Temporal decoupling of WGD from salmonid species diversification is correlated with historic climate change and the evolution of anadromy. (a) LTT plot (yellow line) showing the accumulation of salmonid lineages through time (right y-axis) based on the CO1 tree (see electronic supplementary material, figure S29). A supporting LTT plot is also shown (black dotted line) based on a similar salmonid tree, taken from an independent study [16]. The red line (left y-axis) shows published oxygen isotopic-based estimates of sea-levels [19], spanning 1 Myr mean intervals (error bars show s.d.). The gradated blue shading indicates the increased propensity towards glaciation episodes in the Northern Hemisphere from the Late Miocene, reflected in rapidly falling sea levels. (b) Temporal evolution of salmonid lineages (scaled as for (a)) based on the mitogenome tree. Major salmonid clades are compressed, with vertical height reflecting the number of recognised species.

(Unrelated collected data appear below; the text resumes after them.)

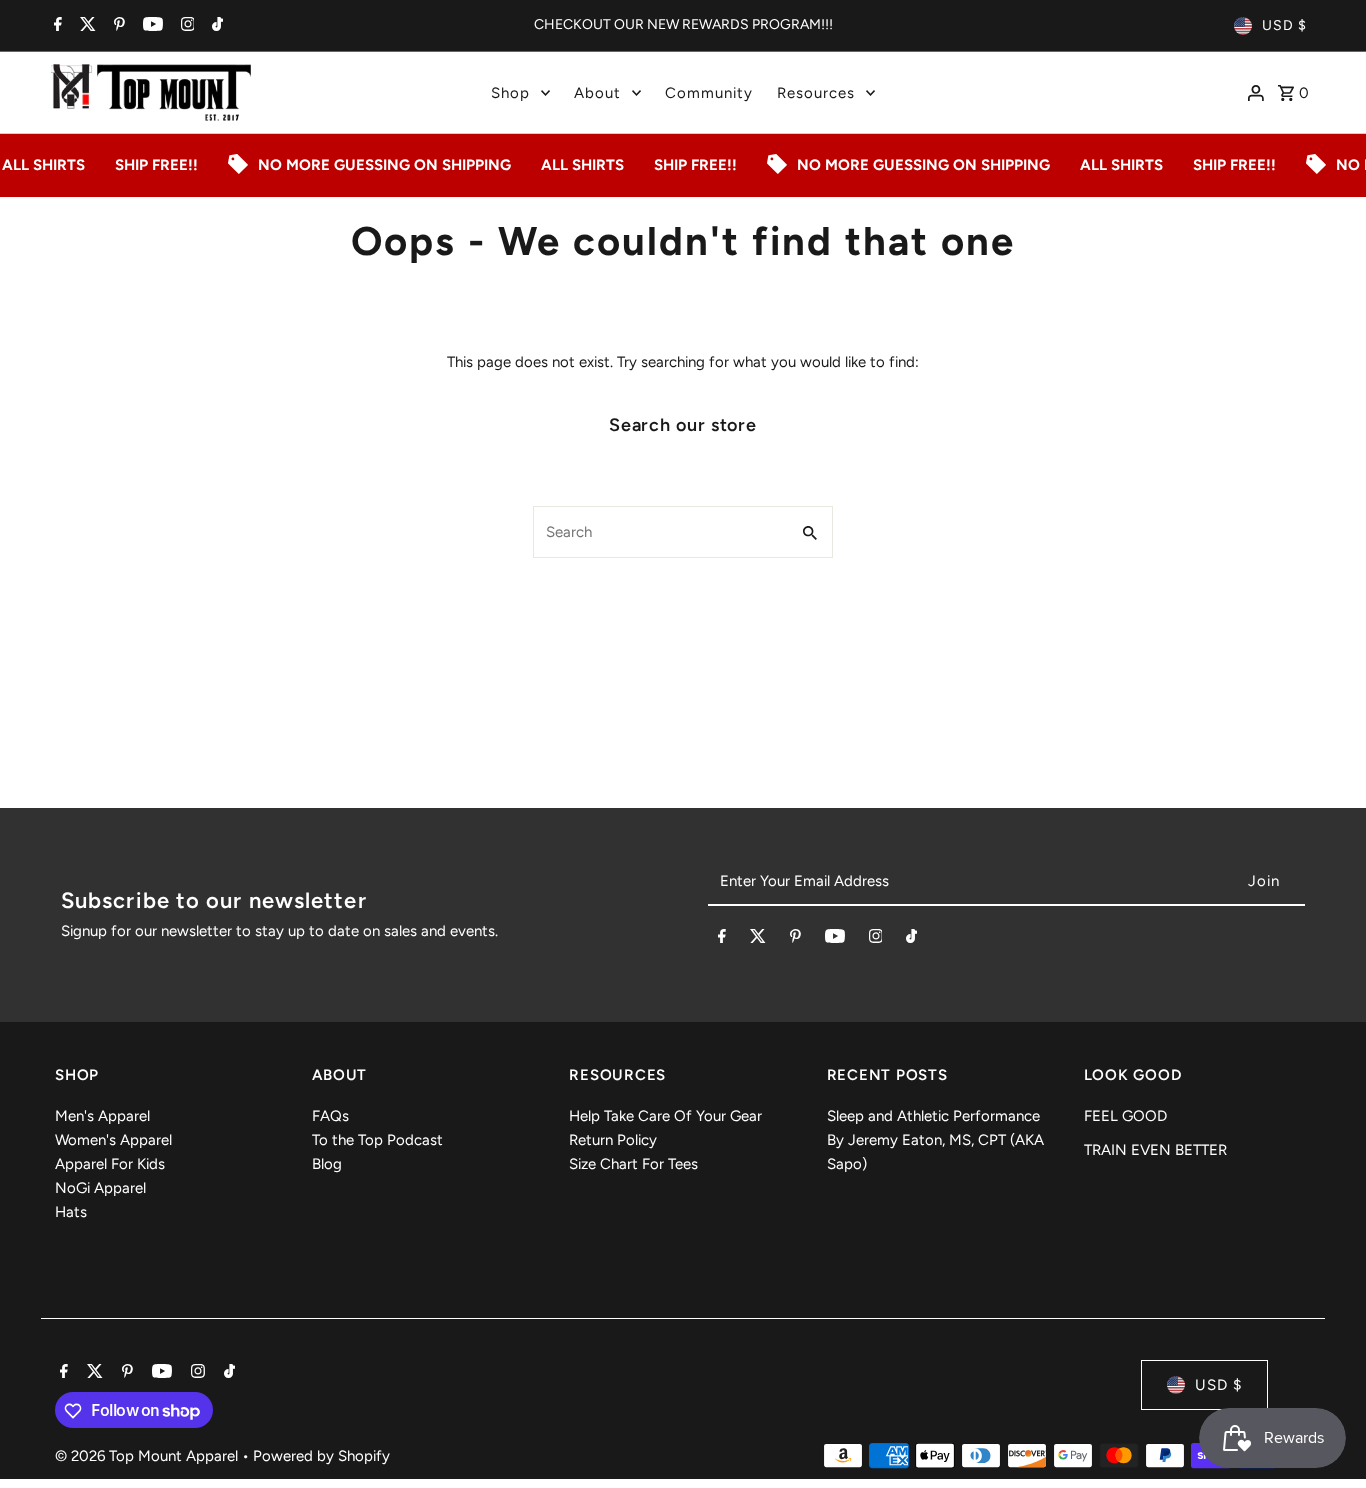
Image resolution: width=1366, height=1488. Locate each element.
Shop (510, 93)
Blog (327, 1164)
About (597, 93)
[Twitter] (85, 26)
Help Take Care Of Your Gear (665, 1116)
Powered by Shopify (321, 1457)
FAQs (330, 1116)
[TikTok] (215, 26)
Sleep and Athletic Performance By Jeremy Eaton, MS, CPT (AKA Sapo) (935, 1140)
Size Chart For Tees (633, 1164)
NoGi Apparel (100, 1188)
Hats (71, 1212)
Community (709, 93)
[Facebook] (55, 26)
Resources (816, 93)
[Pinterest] (117, 26)
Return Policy (613, 1140)
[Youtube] (150, 26)
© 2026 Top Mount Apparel (148, 1457)
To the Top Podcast (377, 1140)
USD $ (1284, 25)
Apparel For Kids (110, 1164)
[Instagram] (185, 26)
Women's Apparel (113, 1140)
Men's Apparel (102, 1116)
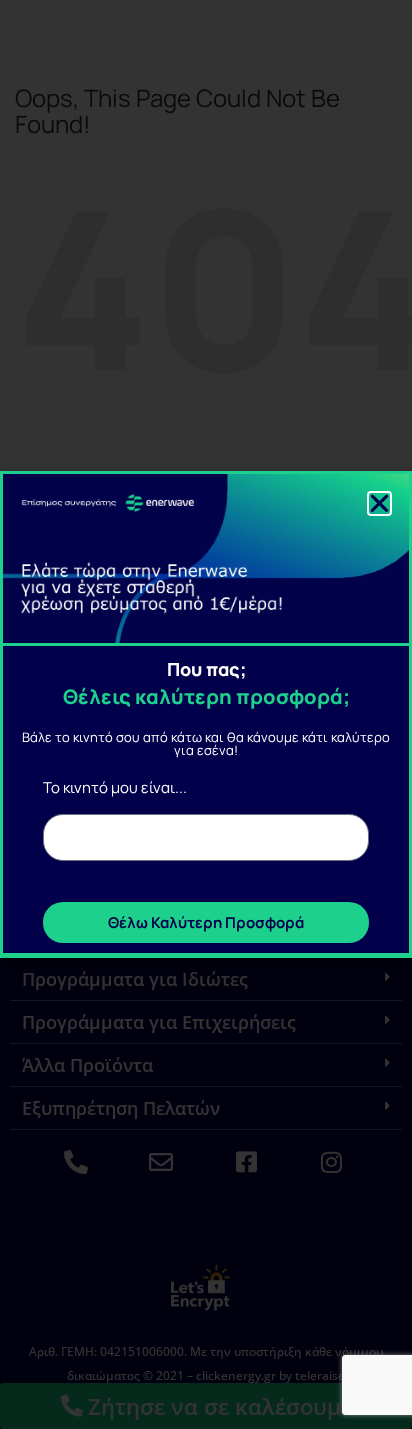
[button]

A and F, respectively, show lineages considered to be ancestrally anadromous or to have retained the ancestral state of pure freshwater residency (after [21,27]). 95% BY credibility intervals for divergence time estimates are shown as red bars. Blue bars show 95% BY credibility intervals from the WGD paralogue analysis. (c) Posterior probability distributions obtained from BiSSE for speciation rates comparing two salmonid groups—species that retained the ancestral state of pure freshwater residency (F) versus lineages whose common ancestor evolved anadromy (A). The shaded areas/bars show 95% credibility intervals.